Affirmant une fois de plus son indépendance après la sortie d’un « essentiel » – peut-on parler de best-of dans ce cas précis ? – via sa propre structure, Watusa, Holden a lancé une souscription sur Internet et ainsi, levé les fonds pour mener à bien son nouveau projet. Une démarche novatrice qui a été suivie par de nombreux artistes.

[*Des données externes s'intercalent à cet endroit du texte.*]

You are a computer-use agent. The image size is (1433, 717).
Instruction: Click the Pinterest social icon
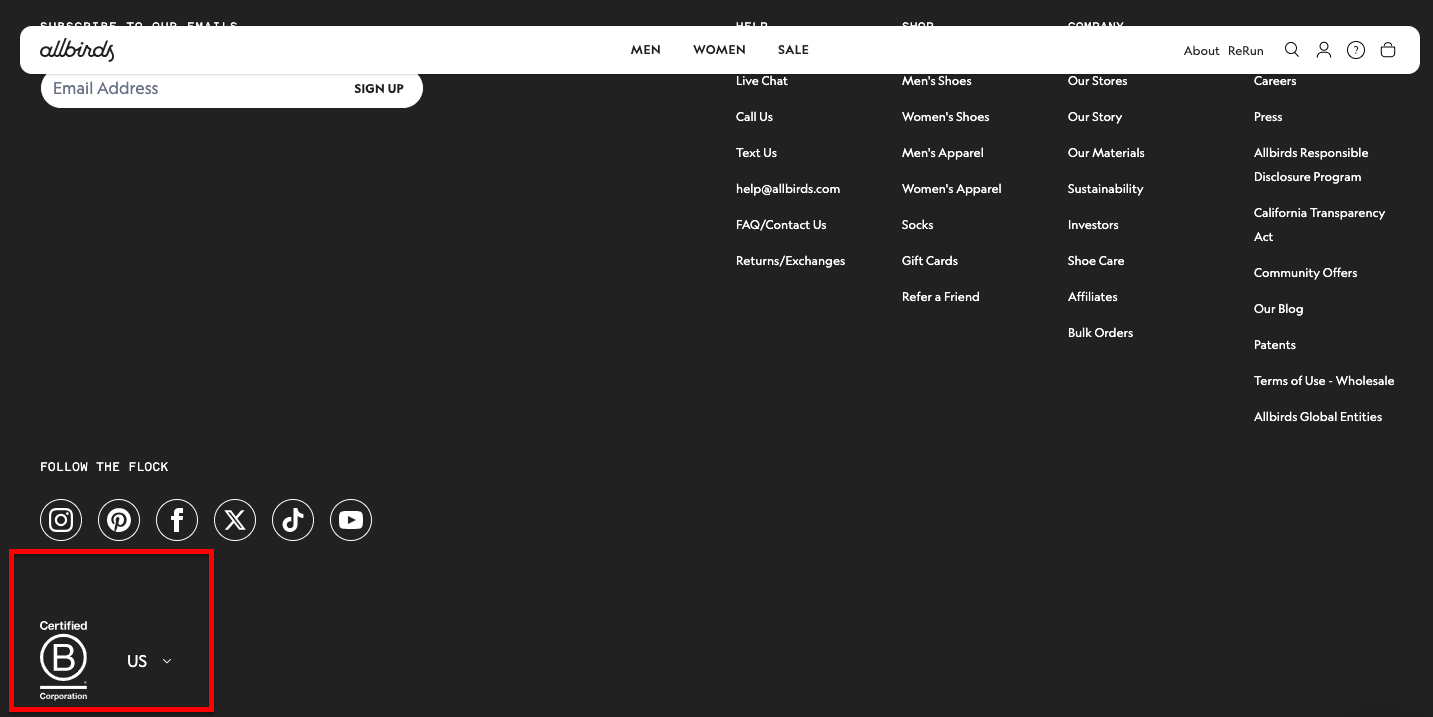[119, 520]
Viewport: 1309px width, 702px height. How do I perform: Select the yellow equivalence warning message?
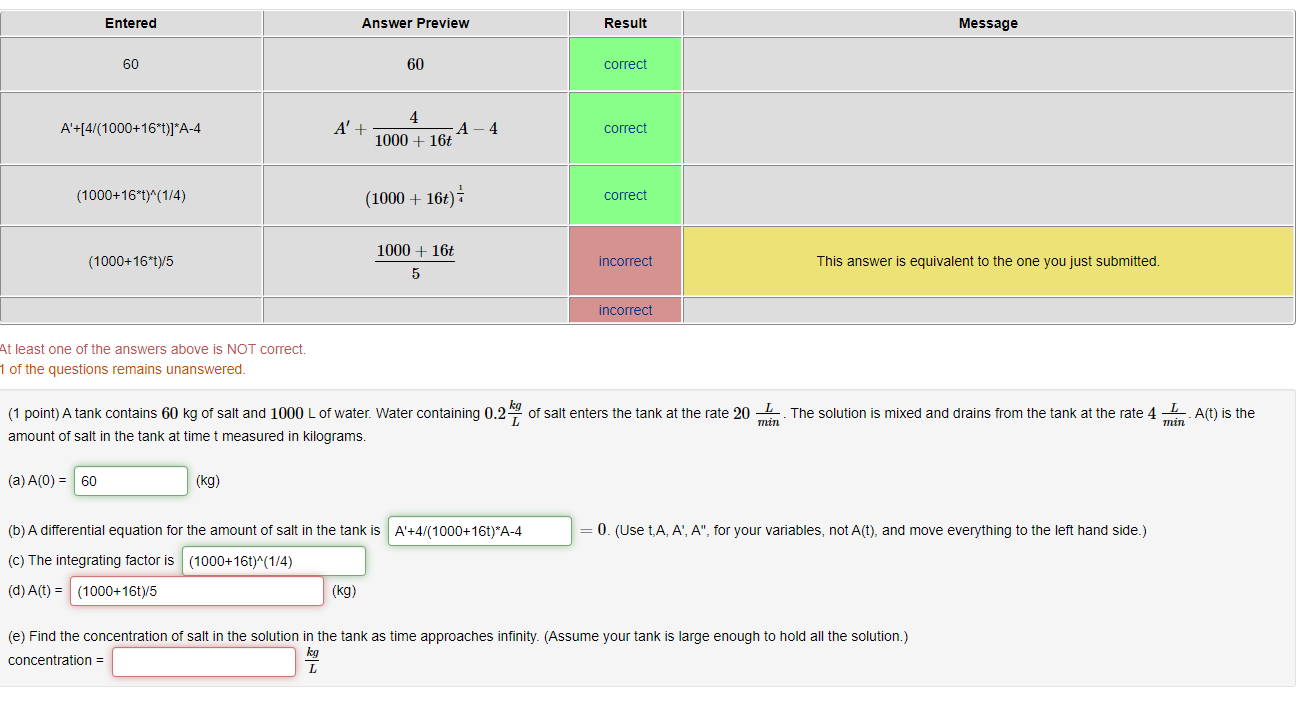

Il ressort donc de Sidération un grand sentiment de liberté, comme si le groupe s’était détaché de toutes contraintes grâce à ce mode de production. Si certains regretteront ce changement de cap, que d’autres applaudiront franchement, on retient que le duo ne s’embarrasse plus de convenances. Et qu’importe si l’on avait avant tout en tête le côté raffiné de la chose : Sidération porte bien son nom.
Est-ce que ce disque apportera à Holden une autre reconnaissance ? Au contraire, renforcera-t-il le groupe dans son statut « culte mais confidentiel » ? Quoi qu’il en soit, on ne peut que chanter cette belle liberté guidant parfois les musiciens. (www.rfimusique.com)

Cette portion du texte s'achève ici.